Study material:
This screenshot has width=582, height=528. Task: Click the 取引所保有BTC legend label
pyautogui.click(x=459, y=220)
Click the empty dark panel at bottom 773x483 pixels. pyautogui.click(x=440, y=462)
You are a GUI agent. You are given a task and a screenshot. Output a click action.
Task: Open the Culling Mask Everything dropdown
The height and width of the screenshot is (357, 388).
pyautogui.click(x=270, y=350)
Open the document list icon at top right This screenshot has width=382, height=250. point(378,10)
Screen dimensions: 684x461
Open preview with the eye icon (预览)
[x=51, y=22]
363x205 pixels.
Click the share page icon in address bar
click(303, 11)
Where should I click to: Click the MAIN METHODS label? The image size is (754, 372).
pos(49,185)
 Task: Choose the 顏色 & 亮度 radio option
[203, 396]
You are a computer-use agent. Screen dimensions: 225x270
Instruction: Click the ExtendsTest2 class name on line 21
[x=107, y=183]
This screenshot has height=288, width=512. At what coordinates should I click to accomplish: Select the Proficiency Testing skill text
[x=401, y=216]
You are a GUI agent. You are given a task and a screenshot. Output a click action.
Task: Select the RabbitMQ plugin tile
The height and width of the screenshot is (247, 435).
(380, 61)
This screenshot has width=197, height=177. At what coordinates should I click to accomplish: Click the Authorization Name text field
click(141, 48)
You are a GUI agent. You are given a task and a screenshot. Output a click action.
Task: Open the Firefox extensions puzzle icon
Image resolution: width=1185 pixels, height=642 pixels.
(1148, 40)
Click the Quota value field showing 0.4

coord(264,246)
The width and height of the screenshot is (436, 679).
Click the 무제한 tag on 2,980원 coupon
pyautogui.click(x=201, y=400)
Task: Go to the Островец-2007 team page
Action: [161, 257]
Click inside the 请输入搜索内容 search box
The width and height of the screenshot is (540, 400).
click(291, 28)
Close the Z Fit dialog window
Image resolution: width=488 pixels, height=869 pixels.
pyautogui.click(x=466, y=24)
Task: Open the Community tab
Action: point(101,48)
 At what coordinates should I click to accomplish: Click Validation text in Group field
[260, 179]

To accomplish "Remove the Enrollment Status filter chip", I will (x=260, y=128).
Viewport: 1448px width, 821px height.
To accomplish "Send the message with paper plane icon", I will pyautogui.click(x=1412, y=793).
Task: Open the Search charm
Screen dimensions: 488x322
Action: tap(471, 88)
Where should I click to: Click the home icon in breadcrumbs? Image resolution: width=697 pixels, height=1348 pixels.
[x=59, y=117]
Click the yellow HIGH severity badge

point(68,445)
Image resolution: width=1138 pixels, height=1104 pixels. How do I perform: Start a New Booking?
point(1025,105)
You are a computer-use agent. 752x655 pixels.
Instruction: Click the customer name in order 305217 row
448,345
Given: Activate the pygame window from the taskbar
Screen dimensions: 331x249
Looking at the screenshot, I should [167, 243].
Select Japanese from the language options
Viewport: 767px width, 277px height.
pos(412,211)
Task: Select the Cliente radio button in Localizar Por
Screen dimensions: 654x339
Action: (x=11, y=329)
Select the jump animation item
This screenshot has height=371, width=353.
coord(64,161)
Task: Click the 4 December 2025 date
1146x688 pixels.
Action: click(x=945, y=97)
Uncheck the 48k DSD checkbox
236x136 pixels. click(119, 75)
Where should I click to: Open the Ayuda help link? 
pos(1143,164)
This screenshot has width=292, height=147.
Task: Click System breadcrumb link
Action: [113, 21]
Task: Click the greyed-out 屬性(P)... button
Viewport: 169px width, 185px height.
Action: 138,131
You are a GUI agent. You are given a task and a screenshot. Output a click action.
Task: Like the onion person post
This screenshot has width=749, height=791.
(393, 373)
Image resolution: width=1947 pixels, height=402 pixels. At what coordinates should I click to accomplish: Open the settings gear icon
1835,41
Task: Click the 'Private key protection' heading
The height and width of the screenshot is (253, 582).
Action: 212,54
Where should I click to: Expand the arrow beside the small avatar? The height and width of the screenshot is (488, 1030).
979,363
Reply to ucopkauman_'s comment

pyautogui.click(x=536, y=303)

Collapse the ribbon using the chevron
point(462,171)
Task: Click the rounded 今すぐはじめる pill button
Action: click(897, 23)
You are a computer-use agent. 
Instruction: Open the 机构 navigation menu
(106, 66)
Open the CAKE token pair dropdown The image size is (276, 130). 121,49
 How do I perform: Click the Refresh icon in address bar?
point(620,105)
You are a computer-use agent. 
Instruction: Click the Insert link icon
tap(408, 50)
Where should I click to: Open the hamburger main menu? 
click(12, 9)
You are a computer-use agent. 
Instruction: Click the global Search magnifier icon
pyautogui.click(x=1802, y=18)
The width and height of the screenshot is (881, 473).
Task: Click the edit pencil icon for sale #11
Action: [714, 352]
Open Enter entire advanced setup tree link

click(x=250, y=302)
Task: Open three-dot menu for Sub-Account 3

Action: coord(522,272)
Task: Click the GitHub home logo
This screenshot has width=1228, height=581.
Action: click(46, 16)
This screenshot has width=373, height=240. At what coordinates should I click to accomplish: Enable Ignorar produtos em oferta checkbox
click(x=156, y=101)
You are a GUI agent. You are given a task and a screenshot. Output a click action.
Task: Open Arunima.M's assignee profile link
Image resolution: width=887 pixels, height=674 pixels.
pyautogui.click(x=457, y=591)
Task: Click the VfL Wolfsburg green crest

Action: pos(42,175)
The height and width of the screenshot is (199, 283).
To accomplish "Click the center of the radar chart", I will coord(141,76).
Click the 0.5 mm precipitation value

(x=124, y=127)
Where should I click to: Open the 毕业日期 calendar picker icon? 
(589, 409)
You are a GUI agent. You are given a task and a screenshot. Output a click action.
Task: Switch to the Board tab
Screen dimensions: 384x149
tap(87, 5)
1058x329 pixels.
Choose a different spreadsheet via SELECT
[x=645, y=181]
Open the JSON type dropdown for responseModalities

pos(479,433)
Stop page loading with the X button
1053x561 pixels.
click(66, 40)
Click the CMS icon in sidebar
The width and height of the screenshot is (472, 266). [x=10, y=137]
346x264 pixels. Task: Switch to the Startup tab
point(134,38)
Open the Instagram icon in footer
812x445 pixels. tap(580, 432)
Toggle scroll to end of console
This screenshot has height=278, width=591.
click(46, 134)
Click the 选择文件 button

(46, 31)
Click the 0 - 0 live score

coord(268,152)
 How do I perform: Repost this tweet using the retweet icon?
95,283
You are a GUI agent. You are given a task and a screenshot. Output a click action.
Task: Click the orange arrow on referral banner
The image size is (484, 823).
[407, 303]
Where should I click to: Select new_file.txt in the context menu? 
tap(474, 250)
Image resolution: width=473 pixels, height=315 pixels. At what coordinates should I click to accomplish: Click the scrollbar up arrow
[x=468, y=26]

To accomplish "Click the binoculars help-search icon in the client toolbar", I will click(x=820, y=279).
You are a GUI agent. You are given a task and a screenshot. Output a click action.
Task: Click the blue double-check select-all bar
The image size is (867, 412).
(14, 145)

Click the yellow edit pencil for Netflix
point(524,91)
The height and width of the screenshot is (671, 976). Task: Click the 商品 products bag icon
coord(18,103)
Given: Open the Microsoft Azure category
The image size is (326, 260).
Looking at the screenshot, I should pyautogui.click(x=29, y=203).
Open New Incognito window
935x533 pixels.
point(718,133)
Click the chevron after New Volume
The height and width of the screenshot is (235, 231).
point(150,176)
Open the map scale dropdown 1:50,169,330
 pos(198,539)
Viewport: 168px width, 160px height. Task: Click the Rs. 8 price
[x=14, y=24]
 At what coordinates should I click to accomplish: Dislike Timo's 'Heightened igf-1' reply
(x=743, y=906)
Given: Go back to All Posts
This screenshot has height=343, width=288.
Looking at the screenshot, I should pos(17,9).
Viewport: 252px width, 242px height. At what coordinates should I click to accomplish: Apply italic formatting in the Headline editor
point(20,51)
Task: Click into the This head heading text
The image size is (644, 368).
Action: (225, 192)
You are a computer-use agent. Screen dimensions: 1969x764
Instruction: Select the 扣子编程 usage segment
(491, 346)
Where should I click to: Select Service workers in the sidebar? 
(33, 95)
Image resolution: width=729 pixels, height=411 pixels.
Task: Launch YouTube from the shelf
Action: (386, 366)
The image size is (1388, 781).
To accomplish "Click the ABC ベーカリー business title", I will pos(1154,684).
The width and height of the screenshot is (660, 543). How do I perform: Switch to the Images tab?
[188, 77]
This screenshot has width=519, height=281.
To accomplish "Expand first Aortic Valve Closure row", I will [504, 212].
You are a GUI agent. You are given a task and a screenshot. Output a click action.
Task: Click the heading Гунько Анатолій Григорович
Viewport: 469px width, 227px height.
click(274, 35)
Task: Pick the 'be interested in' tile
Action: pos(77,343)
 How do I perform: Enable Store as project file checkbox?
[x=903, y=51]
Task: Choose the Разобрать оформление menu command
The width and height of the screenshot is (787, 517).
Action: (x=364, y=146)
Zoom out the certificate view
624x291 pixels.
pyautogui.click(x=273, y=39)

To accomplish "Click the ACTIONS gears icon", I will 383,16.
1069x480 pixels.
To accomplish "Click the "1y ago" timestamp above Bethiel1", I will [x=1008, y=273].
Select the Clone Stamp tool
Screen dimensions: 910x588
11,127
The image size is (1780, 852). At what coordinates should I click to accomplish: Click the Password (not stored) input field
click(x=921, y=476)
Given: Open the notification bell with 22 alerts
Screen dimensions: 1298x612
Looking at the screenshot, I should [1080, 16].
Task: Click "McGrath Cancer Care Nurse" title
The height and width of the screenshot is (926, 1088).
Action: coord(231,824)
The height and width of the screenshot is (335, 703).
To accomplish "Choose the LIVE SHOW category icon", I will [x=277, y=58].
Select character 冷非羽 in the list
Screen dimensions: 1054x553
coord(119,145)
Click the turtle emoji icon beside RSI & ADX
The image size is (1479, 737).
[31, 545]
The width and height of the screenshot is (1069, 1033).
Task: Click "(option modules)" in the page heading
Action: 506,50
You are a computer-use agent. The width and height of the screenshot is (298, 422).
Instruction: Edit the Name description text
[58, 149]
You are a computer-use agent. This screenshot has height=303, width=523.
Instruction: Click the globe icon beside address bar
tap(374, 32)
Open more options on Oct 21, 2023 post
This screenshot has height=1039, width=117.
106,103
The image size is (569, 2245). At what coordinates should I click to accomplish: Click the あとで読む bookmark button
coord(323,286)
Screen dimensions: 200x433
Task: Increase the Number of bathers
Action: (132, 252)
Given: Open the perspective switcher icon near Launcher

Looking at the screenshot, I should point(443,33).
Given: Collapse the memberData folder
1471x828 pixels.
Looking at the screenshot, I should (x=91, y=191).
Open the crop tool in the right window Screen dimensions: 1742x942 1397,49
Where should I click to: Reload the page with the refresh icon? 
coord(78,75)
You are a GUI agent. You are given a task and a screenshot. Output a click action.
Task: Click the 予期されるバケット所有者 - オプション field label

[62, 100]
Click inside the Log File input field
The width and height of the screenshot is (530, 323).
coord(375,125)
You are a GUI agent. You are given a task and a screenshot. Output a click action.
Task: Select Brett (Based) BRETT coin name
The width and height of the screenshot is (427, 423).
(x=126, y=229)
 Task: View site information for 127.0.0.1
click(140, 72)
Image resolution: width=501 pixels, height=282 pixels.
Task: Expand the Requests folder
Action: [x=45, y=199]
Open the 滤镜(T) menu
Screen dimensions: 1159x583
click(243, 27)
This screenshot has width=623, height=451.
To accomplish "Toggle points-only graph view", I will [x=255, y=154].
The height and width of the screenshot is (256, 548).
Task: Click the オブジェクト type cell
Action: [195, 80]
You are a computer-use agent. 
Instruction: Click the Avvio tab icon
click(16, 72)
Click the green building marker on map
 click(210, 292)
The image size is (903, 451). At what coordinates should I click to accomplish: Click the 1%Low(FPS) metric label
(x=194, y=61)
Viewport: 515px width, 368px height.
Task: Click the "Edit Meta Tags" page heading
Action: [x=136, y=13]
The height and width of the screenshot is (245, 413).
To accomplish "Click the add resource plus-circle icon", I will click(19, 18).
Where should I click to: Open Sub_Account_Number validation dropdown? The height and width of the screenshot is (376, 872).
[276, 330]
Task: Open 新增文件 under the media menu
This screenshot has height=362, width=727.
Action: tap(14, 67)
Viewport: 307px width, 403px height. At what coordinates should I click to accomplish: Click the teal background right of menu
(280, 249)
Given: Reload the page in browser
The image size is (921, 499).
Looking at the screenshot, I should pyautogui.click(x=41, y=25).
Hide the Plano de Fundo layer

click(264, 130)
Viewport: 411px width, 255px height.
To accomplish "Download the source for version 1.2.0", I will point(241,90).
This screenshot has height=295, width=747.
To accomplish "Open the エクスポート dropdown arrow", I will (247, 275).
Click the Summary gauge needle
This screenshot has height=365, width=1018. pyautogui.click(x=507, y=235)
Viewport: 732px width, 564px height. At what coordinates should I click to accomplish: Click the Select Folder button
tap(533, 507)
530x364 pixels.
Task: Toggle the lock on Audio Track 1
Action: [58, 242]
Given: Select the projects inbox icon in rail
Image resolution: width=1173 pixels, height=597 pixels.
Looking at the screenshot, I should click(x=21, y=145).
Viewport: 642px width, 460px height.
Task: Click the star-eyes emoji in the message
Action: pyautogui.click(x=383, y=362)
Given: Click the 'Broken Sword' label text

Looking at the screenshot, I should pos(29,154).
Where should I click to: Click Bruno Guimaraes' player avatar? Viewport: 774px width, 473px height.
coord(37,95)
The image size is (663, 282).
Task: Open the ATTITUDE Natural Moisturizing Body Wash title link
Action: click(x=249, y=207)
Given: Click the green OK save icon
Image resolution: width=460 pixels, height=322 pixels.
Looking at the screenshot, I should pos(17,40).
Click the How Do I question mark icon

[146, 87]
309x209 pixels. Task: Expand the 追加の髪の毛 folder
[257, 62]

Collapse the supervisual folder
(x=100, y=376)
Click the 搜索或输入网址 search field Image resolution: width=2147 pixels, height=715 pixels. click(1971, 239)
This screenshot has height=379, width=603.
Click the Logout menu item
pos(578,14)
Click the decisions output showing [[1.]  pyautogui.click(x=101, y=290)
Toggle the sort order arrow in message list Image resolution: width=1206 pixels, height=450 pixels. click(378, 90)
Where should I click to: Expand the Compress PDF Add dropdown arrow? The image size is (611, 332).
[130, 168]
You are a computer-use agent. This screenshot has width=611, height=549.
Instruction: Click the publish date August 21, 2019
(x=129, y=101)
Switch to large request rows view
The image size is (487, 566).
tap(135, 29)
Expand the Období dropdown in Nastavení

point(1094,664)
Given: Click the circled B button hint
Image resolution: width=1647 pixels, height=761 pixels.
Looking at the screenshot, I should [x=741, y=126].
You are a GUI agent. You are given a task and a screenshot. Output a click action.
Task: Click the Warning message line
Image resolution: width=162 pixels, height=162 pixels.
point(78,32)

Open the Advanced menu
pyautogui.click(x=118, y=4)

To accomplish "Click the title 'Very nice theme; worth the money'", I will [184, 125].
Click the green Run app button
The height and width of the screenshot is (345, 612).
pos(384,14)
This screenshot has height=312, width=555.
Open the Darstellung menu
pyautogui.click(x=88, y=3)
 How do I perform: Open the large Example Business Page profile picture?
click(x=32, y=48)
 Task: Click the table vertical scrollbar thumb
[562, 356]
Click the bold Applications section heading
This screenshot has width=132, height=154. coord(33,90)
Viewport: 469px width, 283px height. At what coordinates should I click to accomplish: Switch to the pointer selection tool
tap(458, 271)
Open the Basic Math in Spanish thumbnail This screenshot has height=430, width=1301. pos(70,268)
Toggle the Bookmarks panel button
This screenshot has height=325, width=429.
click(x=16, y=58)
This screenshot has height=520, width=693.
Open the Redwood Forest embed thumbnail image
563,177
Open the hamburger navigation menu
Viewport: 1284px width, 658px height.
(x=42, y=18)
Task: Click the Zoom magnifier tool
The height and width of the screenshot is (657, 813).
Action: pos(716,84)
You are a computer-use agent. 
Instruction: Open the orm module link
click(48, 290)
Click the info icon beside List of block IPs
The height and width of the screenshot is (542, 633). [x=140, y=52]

The task: Considering the records above, state how many lines contain the word "window", with nothing else in your reply.

Task response: 4